%%

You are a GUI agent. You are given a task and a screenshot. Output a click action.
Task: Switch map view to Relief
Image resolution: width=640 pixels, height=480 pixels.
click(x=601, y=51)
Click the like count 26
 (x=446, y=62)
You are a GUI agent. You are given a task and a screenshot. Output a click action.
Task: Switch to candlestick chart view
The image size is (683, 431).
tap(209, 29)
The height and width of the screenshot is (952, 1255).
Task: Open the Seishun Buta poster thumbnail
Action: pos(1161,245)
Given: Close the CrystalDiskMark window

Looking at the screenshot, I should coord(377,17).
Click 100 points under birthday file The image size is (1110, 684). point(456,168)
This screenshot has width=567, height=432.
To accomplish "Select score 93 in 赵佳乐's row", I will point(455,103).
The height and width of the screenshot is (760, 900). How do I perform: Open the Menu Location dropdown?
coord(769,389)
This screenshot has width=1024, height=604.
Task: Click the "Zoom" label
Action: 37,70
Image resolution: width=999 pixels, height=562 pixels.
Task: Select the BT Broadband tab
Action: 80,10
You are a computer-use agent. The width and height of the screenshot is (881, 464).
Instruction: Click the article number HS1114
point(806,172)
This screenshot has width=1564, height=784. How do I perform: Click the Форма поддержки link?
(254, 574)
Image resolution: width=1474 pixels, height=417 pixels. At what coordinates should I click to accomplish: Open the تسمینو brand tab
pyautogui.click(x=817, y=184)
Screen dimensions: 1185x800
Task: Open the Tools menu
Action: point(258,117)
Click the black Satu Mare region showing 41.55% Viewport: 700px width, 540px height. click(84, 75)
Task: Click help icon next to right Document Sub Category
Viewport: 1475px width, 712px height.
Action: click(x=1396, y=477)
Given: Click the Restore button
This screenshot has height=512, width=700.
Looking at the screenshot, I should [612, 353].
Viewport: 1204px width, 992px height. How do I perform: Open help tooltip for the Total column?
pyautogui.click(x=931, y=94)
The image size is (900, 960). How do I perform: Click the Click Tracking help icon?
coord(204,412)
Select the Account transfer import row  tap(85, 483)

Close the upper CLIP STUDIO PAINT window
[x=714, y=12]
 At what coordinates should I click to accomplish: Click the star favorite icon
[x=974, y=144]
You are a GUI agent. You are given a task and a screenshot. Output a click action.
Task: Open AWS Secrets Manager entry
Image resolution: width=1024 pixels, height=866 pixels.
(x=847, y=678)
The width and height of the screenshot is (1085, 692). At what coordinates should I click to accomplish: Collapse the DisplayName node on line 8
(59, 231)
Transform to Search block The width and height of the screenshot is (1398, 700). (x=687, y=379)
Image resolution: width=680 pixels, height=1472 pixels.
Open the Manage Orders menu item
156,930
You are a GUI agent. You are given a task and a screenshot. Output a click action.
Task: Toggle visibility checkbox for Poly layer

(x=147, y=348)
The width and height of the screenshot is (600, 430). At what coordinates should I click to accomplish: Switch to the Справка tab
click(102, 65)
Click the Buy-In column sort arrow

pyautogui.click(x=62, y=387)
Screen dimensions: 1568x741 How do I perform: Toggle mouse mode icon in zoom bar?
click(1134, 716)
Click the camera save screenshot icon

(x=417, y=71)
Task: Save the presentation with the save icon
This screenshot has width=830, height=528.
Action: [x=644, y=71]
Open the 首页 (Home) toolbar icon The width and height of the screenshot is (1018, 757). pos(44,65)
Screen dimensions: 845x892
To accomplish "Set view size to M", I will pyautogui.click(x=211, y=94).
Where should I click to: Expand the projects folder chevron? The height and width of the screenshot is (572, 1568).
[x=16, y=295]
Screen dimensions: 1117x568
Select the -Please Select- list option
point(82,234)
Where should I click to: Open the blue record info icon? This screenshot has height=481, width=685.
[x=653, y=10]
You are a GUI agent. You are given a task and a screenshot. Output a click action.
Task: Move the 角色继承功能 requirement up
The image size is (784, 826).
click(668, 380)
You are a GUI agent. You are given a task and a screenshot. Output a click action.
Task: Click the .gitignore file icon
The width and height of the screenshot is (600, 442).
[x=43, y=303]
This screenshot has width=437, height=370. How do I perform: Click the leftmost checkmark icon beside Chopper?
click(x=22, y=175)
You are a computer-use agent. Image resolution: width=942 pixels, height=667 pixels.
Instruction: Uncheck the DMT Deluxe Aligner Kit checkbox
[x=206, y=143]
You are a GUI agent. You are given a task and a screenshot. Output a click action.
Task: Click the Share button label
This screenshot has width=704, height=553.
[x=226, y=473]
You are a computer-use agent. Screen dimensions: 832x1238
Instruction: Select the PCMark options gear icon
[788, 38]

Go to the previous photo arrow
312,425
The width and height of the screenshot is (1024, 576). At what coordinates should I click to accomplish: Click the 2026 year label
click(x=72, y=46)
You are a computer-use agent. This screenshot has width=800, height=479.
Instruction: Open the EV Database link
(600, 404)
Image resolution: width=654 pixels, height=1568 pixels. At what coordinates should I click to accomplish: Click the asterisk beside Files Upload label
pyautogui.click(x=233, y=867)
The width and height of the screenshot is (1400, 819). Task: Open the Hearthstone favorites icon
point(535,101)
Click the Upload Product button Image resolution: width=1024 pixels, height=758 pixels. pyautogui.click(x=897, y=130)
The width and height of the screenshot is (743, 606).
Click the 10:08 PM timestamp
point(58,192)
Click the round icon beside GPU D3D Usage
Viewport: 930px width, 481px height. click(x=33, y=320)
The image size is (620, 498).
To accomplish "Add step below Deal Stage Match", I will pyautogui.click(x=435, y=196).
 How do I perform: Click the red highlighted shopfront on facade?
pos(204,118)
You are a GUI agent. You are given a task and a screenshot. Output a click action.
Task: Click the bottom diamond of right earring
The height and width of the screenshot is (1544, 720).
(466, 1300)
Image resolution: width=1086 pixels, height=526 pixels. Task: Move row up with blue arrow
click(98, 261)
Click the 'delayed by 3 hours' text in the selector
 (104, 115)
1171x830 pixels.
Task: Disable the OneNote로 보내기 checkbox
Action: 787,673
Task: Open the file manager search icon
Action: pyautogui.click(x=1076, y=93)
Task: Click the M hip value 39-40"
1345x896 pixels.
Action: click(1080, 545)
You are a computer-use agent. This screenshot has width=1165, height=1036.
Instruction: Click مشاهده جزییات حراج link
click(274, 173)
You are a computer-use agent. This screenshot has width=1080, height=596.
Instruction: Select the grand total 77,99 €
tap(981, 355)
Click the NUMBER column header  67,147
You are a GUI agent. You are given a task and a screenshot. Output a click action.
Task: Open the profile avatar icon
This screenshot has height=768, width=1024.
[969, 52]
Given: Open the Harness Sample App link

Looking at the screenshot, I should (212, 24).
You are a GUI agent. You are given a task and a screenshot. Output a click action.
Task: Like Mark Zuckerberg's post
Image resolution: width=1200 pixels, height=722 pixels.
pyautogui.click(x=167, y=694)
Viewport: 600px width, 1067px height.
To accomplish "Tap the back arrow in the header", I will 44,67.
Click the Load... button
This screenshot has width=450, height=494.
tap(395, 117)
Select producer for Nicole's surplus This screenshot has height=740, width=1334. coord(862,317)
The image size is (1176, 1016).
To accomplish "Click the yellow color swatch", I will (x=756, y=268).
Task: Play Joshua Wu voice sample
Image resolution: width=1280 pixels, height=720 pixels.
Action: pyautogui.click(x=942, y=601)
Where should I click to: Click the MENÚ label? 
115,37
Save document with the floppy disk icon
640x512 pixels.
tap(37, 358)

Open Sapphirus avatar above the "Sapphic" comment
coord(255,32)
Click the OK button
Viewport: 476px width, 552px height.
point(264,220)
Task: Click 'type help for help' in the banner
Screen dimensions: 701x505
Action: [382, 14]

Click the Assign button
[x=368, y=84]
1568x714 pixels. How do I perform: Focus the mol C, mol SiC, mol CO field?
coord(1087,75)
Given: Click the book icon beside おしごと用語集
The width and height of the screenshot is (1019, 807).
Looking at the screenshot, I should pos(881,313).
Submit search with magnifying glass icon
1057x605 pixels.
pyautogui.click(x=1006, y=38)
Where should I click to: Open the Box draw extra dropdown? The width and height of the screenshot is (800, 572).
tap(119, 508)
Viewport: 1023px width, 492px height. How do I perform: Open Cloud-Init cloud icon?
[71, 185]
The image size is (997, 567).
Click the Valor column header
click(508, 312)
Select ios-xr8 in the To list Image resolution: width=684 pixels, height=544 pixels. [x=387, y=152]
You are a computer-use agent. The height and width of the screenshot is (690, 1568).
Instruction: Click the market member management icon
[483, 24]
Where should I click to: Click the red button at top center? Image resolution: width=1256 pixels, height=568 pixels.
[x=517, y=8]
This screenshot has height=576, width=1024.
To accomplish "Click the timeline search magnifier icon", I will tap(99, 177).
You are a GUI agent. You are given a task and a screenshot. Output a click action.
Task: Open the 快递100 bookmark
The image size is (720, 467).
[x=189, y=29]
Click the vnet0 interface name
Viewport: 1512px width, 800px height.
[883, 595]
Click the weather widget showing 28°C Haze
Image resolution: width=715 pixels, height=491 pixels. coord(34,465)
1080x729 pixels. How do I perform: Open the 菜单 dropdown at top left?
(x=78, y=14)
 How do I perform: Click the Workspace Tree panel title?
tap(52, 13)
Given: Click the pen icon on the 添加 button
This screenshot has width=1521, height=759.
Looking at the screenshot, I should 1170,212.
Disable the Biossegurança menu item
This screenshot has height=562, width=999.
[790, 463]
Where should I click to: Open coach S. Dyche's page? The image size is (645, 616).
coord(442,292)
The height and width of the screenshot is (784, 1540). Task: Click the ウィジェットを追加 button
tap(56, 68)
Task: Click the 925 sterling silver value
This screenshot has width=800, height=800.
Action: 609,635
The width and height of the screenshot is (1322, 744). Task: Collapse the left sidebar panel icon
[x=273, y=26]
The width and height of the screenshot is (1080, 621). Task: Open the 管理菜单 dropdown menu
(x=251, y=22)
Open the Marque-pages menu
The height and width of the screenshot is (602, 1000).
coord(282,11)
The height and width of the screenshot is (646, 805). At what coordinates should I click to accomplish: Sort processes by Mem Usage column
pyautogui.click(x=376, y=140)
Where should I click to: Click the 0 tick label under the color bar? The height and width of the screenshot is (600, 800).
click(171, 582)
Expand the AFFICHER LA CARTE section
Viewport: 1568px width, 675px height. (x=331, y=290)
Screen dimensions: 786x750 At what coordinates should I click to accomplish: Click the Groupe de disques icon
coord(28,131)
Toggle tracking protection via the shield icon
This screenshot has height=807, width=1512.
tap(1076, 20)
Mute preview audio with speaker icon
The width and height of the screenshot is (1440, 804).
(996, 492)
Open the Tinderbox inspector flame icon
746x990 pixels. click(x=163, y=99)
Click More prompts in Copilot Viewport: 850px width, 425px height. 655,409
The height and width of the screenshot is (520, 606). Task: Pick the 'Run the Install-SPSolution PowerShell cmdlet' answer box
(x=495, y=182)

%%

> _WORK ITEM_
Check each line in the records for the word "computer" and say how many have it, with nothing else.

> _SOLUTION FOR THIS PROBLEM_
7